## [WHAT NEEDS TO BE DONE]
Working from the records beneath this line, reproduce each one exactly.

*** Opening ENTRIES SHOWN ***

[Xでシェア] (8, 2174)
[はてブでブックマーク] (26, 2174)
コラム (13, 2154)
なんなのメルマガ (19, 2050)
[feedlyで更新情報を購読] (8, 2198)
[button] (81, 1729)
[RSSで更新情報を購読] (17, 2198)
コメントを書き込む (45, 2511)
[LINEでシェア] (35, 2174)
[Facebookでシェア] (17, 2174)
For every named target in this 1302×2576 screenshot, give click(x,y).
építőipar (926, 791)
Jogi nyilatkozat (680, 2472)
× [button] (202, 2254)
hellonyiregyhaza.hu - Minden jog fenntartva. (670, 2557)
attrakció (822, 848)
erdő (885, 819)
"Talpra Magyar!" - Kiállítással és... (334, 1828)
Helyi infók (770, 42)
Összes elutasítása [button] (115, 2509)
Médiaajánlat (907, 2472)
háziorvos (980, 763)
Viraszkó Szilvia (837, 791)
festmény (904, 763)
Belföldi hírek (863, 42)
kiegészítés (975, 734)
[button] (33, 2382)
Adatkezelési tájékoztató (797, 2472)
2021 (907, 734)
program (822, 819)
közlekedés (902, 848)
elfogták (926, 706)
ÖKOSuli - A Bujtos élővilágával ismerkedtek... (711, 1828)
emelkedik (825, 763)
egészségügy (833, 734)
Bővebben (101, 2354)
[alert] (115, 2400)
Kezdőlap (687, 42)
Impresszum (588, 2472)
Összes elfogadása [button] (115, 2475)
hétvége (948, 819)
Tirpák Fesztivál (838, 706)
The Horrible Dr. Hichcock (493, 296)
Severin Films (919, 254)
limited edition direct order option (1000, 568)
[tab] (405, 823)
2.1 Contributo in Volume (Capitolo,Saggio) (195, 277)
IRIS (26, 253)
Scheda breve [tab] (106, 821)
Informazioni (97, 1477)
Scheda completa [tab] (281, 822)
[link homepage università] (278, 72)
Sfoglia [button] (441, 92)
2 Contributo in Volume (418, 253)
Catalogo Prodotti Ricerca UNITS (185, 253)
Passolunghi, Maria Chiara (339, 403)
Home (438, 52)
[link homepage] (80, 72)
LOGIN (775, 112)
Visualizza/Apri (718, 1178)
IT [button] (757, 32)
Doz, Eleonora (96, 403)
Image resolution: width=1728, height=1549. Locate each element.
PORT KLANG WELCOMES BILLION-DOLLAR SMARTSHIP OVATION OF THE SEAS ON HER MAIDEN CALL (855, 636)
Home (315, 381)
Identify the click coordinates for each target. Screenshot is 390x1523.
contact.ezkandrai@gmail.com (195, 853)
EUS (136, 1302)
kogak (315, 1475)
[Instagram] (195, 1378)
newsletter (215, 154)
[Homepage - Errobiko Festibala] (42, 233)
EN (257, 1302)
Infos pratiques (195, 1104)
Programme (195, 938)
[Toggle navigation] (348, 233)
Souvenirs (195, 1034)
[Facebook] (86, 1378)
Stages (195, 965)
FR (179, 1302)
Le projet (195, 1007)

*** Closing ENTRIES SHOWN ***

## [RESPONSE]
[Xでシェア] (8, 2174)
[はてブでブックマーク] (26, 2174)
コラム (13, 2154)
なんなのメルマガ (19, 2050)
[feedlyで更新情報を購読] (8, 2198)
[button] (81, 1729)
[RSSで更新情報を購読] (17, 2198)
コメントを書き込む (45, 2511)
[LINEでシェア] (35, 2174)
[Facebookでシェア] (17, 2174)
For every named target in this 1302×2576 screenshot, give click(x,y).
építőipar (926, 791)
Jogi nyilatkozat (680, 2472)
× [button] (202, 2254)
hellonyiregyhaza.hu - Minden jog fenntartva. (670, 2557)
attrakció (822, 848)
erdő (885, 819)
"Talpra Magyar!" - Kiállítással és... (334, 1828)
Helyi infók (770, 42)
Összes elutasítása [button] (115, 2509)
Médiaajánlat (907, 2472)
háziorvos (980, 763)
Viraszkó Szilvia (837, 791)
festmény (904, 763)
Belföldi hírek (863, 42)
kiegészítés (975, 734)
[button] (33, 2382)
Adatkezelési tájékoztató (797, 2472)
2021 (907, 734)
program (822, 819)
közlekedés (902, 848)
elfogták (926, 706)
ÖKOSuli - A Bujtos élővilágával ismerkedtek... (711, 1828)
emelkedik (825, 763)
egészségügy (833, 734)
Bővebben (101, 2354)
[alert] (115, 2400)
Kezdőlap (687, 42)
Impresszum (588, 2472)
Összes elfogadása [button] (115, 2475)
hétvége (948, 819)
Tirpák Fesztivál (838, 706)
The Horrible Dr. Hichcock (493, 296)
Severin Films (919, 254)
limited edition direct order option (1000, 568)
[tab] (405, 823)
2.1 Contributo in Volume (Capitolo,Saggio) (195, 277)
IRIS (26, 253)
Scheda breve [tab] (106, 821)
Informazioni (97, 1477)
Scheda completa [tab] (281, 822)
[link homepage università] (278, 72)
Sfoglia [button] (441, 92)
2 Contributo in Volume (418, 253)
Catalogo Prodotti Ricerca UNITS (185, 253)
Passolunghi, Maria Chiara (339, 403)
Home (438, 52)
[link homepage] (80, 72)
LOGIN (775, 112)
Visualizza/Apri (718, 1178)
IT [button] (757, 32)
Doz, Eleonora (96, 403)
Image resolution: width=1728, height=1549. Locate each element.
PORT KLANG WELCOMES BILLION-DOLLAR SMARTSHIP OVATION OF THE SEAS ON HER MAIDEN CALL (855, 636)
Home (315, 381)
Identify the click coordinates for each target. Screenshot is 390x1523.
contact.ezkandrai@gmail.com (195, 853)
EUS (136, 1302)
kogak (315, 1475)
[Instagram] (195, 1378)
newsletter (215, 154)
[Homepage - Errobiko Festibala] (42, 233)
EN (257, 1302)
Infos pratiques (195, 1104)
Programme (195, 938)
[Toggle navigation] (348, 233)
Souvenirs (195, 1034)
[Facebook] (86, 1378)
Stages (195, 965)
FR (179, 1302)
Le projet (195, 1007)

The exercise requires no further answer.